Literaturhinweise

Bayerisches Landesamt für Datenschutzaufsicht (Hrg.)

Erste Hilfe zur Datenschutz-Grundverordnung für Unternehmen und Vereine

Bayerisches Landesamt für Datenschutzaufsicht (Hrg.), Erste Hilfe zur Datenschutz-Grundverordnung für Unternehmen und Vereine - Das Sofortmaßnahmen-Paket, Verlag C.H.Beck, München 2018, 5,50 €.

Dieses Heft ist ein Hit. Der Name ist Programm: ein Erste-Hilfe-Paket zur Datenschutz-Gundverordnung. Einfach erklärt, kein Datenschutz fürs Hochreck, sondern reduziert auf das Wesentliche. Und dann stellt man fest, dass es bei C.H.Beck Gedrucktes für fünf Euro fünfzig gibt.

Es fängt an mit dem Anwendungsbereich der DS-GVO. Da gibt es drei Fragen und: Wenn Sie auch nur eine davon mit "ja" beantworten, sind Sie Verarbeiter und die DS-GVO ist für Sie anwendbar. Dann weiter zur Checkliste für die ersten Schritte. Ganz wichtig: Steht die Geschäftsleitung oder der Vorstand hinter den zutreffenden Maßnahmen?
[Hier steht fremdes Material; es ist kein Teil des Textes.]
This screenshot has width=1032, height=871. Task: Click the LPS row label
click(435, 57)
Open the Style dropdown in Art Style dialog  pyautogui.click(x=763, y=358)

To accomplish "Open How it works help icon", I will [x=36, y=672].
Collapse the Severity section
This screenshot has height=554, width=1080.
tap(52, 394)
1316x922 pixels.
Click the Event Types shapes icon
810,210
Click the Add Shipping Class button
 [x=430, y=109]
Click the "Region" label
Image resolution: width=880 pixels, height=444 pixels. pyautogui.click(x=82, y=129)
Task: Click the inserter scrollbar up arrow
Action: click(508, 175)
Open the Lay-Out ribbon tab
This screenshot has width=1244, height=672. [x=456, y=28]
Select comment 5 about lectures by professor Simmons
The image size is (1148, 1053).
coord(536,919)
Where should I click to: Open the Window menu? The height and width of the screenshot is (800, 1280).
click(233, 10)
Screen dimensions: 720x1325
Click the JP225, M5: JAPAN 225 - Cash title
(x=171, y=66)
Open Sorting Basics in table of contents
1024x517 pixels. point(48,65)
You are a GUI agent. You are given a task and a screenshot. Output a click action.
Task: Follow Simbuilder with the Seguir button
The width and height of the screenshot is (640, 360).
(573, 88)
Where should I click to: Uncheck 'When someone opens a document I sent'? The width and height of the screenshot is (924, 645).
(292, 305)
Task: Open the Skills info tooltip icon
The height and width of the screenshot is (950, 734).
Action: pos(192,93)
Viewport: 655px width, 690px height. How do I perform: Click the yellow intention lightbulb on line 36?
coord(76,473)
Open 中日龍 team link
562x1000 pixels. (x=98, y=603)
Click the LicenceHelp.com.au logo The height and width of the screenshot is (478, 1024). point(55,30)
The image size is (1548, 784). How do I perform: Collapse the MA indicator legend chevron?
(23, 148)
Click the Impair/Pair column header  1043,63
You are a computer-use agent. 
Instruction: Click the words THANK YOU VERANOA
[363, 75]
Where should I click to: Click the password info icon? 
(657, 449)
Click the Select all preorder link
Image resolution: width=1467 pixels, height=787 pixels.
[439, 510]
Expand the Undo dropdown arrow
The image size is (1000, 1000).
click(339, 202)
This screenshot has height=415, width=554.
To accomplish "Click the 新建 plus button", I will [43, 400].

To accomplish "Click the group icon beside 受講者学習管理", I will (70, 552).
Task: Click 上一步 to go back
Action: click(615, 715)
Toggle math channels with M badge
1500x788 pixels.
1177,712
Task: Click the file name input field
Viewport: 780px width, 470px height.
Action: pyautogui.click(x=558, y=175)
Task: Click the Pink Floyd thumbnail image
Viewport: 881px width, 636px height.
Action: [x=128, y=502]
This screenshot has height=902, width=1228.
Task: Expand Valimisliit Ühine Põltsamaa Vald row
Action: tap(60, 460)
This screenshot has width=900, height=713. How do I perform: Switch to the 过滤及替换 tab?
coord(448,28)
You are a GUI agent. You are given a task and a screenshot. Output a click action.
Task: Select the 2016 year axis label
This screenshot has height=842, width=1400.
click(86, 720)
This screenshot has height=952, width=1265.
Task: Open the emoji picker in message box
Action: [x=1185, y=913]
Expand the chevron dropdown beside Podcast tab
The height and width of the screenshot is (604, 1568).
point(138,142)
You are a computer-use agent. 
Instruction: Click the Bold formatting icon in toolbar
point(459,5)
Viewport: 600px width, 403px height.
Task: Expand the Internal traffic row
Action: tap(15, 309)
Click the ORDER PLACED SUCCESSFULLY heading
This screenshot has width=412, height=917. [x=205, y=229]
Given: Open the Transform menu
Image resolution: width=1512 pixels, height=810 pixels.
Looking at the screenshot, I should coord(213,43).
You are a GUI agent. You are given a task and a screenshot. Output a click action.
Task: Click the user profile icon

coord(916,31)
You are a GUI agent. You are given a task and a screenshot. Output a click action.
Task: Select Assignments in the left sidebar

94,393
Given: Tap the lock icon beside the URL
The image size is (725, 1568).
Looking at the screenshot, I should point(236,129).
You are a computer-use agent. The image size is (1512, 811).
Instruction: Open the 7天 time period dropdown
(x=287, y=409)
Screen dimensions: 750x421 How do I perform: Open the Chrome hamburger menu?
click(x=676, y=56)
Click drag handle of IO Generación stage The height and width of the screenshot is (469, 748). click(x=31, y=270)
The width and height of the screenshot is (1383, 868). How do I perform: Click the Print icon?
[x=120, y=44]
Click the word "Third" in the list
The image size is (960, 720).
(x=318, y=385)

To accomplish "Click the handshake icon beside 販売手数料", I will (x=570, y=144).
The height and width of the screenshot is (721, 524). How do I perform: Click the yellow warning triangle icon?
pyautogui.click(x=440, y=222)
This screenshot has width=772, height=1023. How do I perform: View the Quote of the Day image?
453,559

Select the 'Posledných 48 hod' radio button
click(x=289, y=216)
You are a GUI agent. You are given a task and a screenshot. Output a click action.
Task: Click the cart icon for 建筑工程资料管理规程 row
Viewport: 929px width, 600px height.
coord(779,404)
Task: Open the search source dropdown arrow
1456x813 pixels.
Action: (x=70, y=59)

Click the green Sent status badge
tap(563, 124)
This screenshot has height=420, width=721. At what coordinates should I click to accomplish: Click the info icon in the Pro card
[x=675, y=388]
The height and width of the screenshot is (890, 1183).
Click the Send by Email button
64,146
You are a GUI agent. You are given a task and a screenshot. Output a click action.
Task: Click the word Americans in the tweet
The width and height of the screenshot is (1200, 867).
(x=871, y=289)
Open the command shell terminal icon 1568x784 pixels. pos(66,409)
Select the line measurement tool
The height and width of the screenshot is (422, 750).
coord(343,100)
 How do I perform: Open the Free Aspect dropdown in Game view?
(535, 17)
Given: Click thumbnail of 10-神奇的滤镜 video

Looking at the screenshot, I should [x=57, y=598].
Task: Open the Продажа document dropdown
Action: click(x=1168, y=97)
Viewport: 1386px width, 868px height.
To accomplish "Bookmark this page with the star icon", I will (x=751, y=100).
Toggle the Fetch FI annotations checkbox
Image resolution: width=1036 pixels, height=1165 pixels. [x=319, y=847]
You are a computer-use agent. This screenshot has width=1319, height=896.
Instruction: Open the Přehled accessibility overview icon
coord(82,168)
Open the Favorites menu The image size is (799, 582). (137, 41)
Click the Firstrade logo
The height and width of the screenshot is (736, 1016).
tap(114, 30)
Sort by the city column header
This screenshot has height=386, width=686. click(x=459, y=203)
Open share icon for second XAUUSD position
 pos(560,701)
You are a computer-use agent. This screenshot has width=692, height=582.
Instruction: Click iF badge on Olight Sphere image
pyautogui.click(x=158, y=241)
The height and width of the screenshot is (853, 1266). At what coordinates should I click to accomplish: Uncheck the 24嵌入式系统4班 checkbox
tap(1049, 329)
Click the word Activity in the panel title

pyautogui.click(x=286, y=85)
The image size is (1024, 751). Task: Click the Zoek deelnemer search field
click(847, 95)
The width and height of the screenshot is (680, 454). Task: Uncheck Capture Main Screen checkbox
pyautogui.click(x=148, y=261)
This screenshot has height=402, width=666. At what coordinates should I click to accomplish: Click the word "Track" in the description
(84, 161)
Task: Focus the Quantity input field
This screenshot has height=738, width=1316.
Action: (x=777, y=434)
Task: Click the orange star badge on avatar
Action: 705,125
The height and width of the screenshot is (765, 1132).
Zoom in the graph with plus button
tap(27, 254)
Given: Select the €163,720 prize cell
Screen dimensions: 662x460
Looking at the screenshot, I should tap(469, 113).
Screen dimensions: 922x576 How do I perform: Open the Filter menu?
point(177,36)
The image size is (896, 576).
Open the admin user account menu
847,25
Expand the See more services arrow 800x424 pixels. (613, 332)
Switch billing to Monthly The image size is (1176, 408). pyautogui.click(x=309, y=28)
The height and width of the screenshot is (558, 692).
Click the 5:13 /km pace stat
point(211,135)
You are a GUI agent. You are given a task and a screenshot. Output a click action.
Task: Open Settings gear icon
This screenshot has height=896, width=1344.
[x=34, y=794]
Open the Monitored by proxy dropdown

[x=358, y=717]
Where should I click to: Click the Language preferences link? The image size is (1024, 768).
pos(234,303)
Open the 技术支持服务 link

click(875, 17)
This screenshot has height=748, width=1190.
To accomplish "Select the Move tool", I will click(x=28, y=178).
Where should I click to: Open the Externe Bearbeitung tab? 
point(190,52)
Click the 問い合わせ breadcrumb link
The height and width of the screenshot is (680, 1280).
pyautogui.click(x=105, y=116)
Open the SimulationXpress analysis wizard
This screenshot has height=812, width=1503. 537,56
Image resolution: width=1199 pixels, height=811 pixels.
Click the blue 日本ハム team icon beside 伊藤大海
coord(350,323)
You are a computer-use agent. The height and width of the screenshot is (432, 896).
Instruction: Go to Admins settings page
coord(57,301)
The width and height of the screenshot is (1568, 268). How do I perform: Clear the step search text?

Das ist ein Kern der Neuregelung - es sind auf der Leitungsebene Entscheidungen zu treffen, die man nicht einem IT-Beauftragten oder einem externen Datenschutzbeauftragten überlassen kann.

Auch interessant: "Arbeiten Sie mit Einwilligung?" - wer an der Stelle mit "nein" antwortet, könnte schon ein Problem haben. Tricky ist die zweite Frage "Falls ja, kennen Sie die Anforderungen für eine wirksame Einwilligung?":-)

Erläutert werden die notwendigen Verzeichnisse der Verarbeitungstätigkeiten, was ja auch schon weniger sperrig klingt als die bisherigen "Verfahrensverzeichnisse" des Lochkarten-BDSG. Zur Hilfe gibt es auch hier ein Muster mit der empfohlenen Ergänzung, etwa die Rechtsgrundlage der Verarbeitung anzugeben. Das ist dann schon nicht mehr ganz für Einsteiger, zwingt aber die Fortgeschrittenen zum Nachdenken und bietet entweder Rechtssicherheit oder ist Anlass, "nice to have"-Daten dann doch nicht zu erheben.

Weiter geht es mit den Grundsätzen für die Verarbeitung personenbezogener Daten, mit der Auftragsverarbeitung (da muss man sich daran gewöhnen, dass der Begriff ein wenig anders heißt) und der Sicherheit der Verarbeitung, was sich mit der Datensicherheit für Infrastrukturen überschneidet.

Beim Kapitel über Datenschutzbeauftragte müssen Vertreter elektronischer Medien innehalten, das hier ist nämlich der "allgemeine" Beauftragte, nicht der gerade im Rahmen des 21. RÄndStV in den meisten Landesmediengesetzen übernommene Datenschutzbeauftragte für die journalistischen Zwecke - um die geht es auch in der ganzen Broschüre nicht, weil zu speziell und auch im Zuständigkeitsbereich der Medienanstalten.

Die Rechte von betroffenen Personen und beispielsweise die Pflichten bei Verletzungen des Datenschutzes (Meldung an die Aufsichtsbehörde und Unterrichtung der Betroffenen), Sanktionen und Haftung, sind weitere Kapitel. Die Anforderungen an eine Unternehmensstruktur, die den Datenschutz unterstützt und Hinweise zum Umgang mit der Aufsichtsbehörde schließen sich an.

Sozusagen als Ergänzung geht es dann um Fotos im Internet und hier um das Recht am eigenen Bild nach dem Kunsturhebergesetz (KUG). Das ist sehr nützlich etwa mit dem Blick auf die Rechtsprechung des Bundesarbeitsgerichts für Webseiten von Firmen oder Internetauftritten von Vereinen. Die Basisinformationen stimmen auch für Medienunternehmen, allerdings bewegen wir uns hier im Bereich der journalistischen Tätigkeit, bei der die Abwägungsprozesse mehr von der Presse- und Rundfunkfreiheit beeinflusst sind. Hier würde man weniger über das Recht des Datenschutzes als mehr über das klassische Äußerungsrecht gehen - auch wenn am Ende beide Abwägungsprogramme nicht weit auseinander lägen. Allerdings steht zu befürchten, dass Verwaltungsgerichte bei Beanstandungen durch Aufsichtsbehörden aus dem Bereich des Datenschutzes dann doch anders an Sachverhalte herangehen, als kampferprobte Pressekammern der Zivilgerichte.